[Available records]:
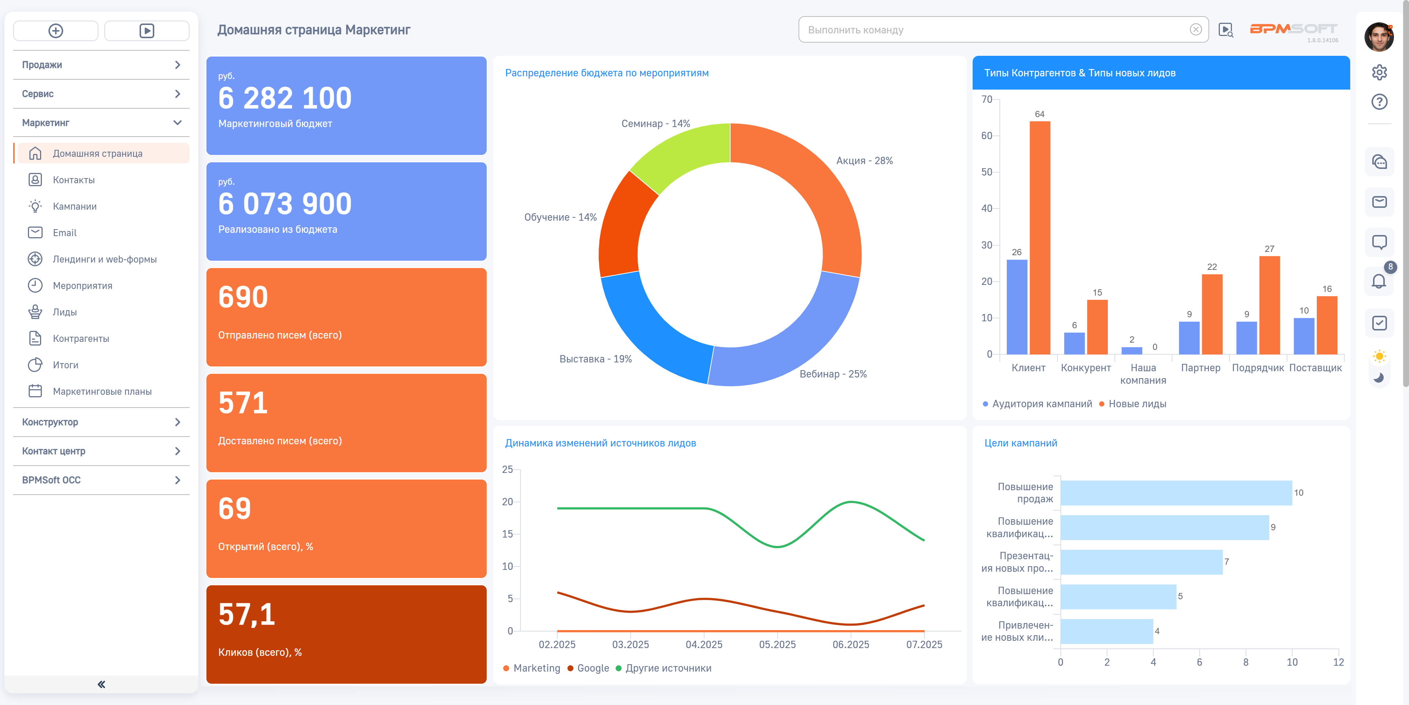Click the Цели кампаний chart title
The image size is (1409, 705).
[1020, 443]
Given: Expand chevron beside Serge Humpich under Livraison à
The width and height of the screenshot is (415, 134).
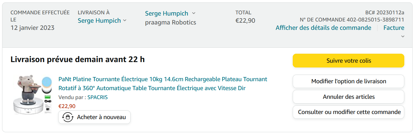Looking at the screenshot, I should 125,20.
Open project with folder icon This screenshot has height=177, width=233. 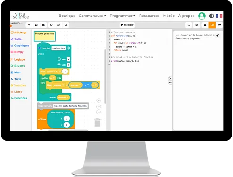(43, 25)
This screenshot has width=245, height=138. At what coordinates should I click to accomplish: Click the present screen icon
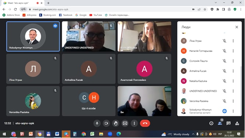[x=125, y=123]

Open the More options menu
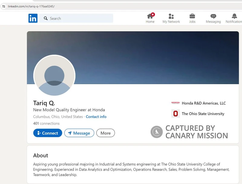pos(105,133)
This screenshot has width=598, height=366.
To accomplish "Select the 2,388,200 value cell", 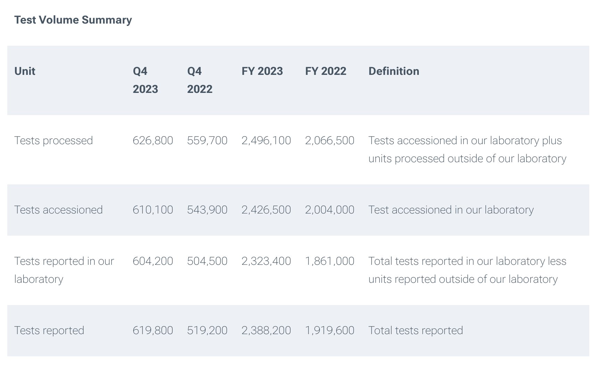I will click(x=266, y=330).
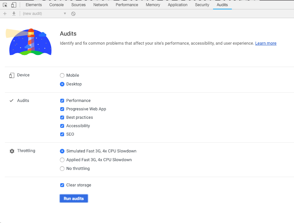Open the (new audit) dropdown
Screen dimensions: 294x223
click(44, 14)
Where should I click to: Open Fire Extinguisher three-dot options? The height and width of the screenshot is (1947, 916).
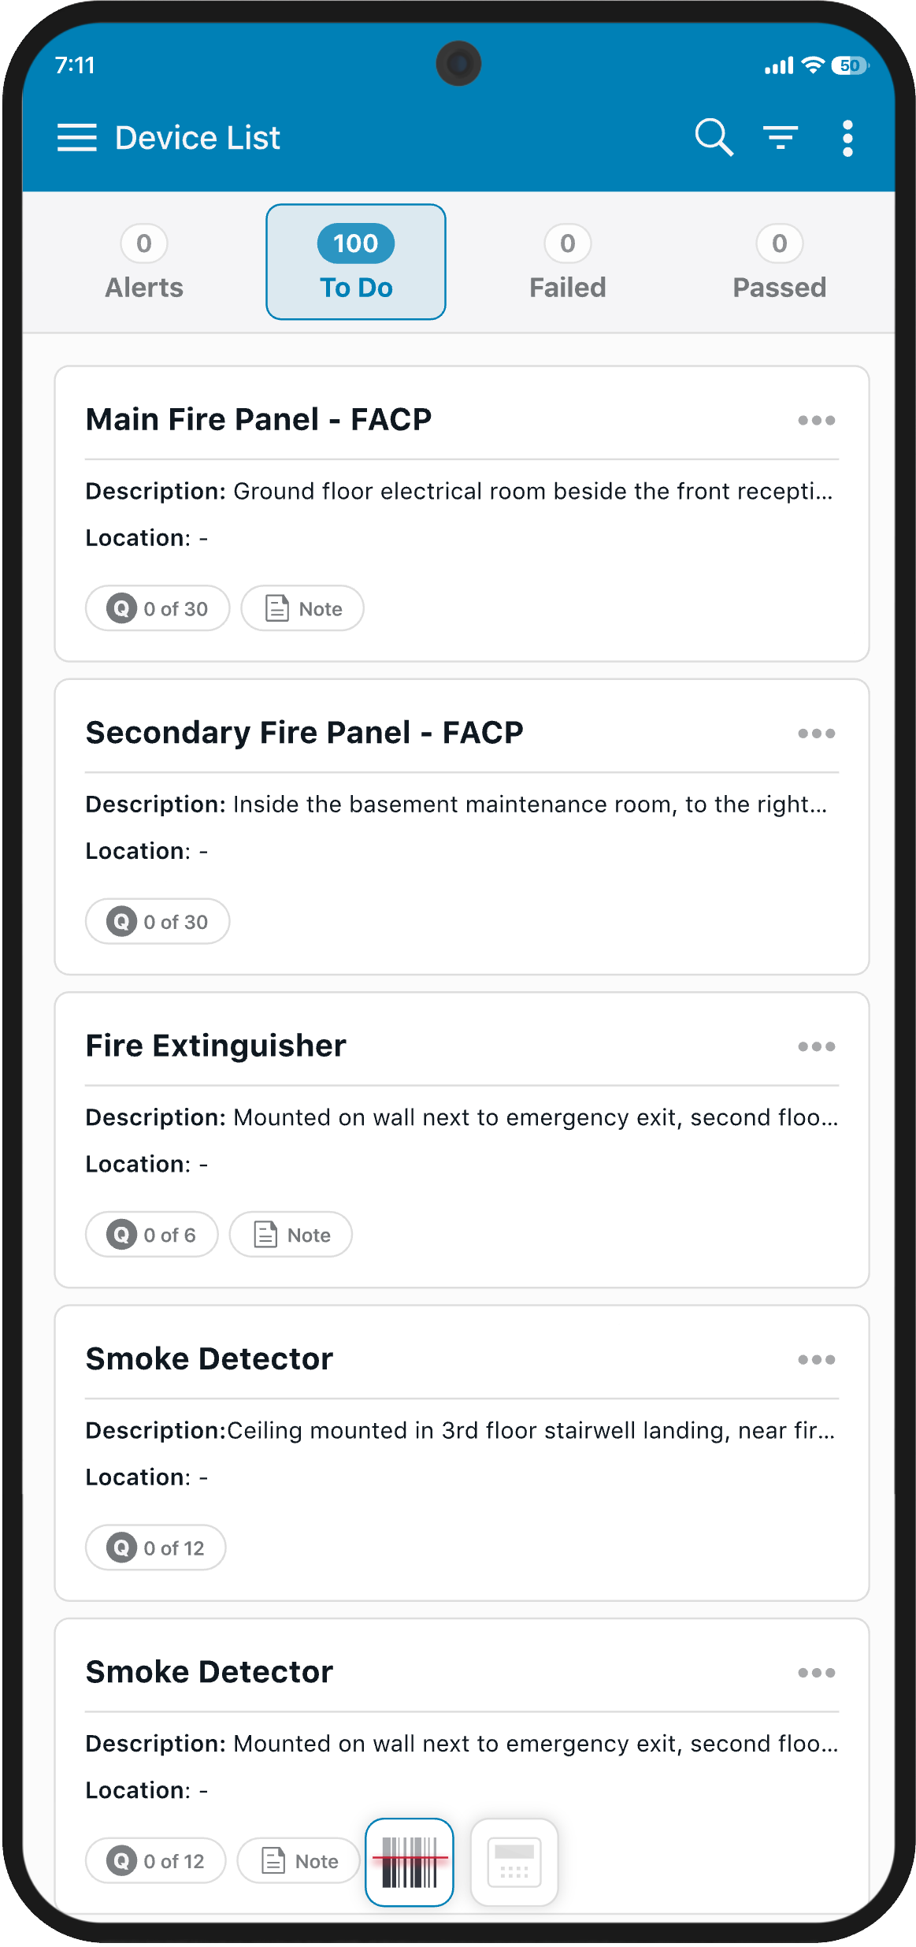tap(816, 1046)
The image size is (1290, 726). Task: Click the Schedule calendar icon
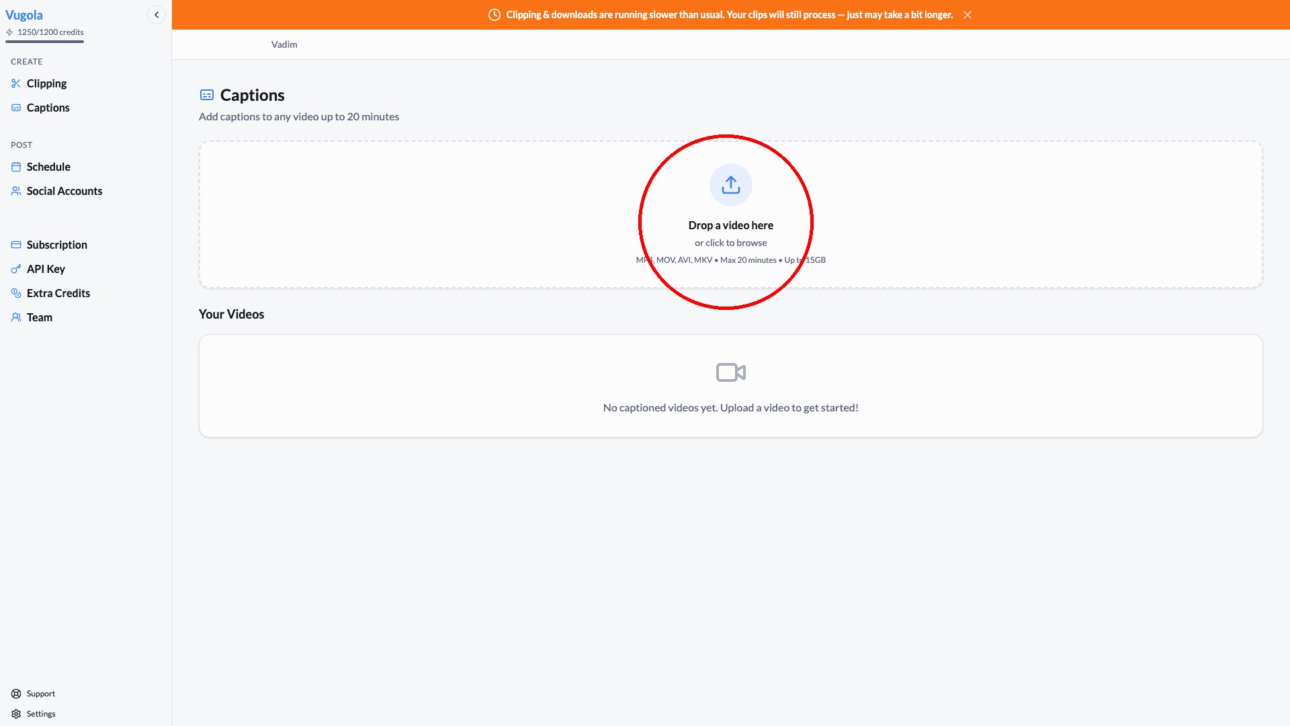coord(16,167)
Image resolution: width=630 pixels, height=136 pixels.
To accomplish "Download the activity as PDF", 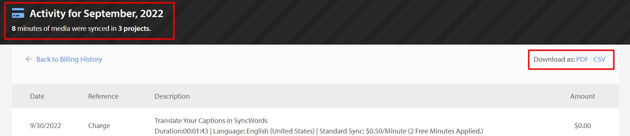I will pyautogui.click(x=582, y=59).
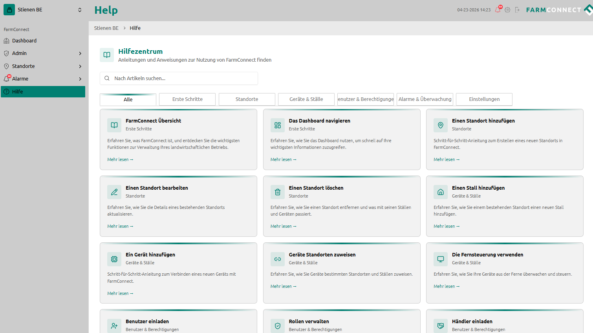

[Exercise aim]:
Render the data as a JSON list of strings with one string per line, beginning at the first line of the data and stopping after the line that contains "Looking at the screenshot, I should 125,20.". Include both of those lines, skip any blank lines, and leave the pictures out.

[Written reply]:
[
  "Click the Цели кампаний chart title",
  "The image size is (1409, 705).",
  "[1020, 443]",
  "Given: Expand chevron beside Serge Humpich under Livraison à",
  "The width and height of the screenshot is (415, 134).",
  "Looking at the screenshot, I should 125,20."
]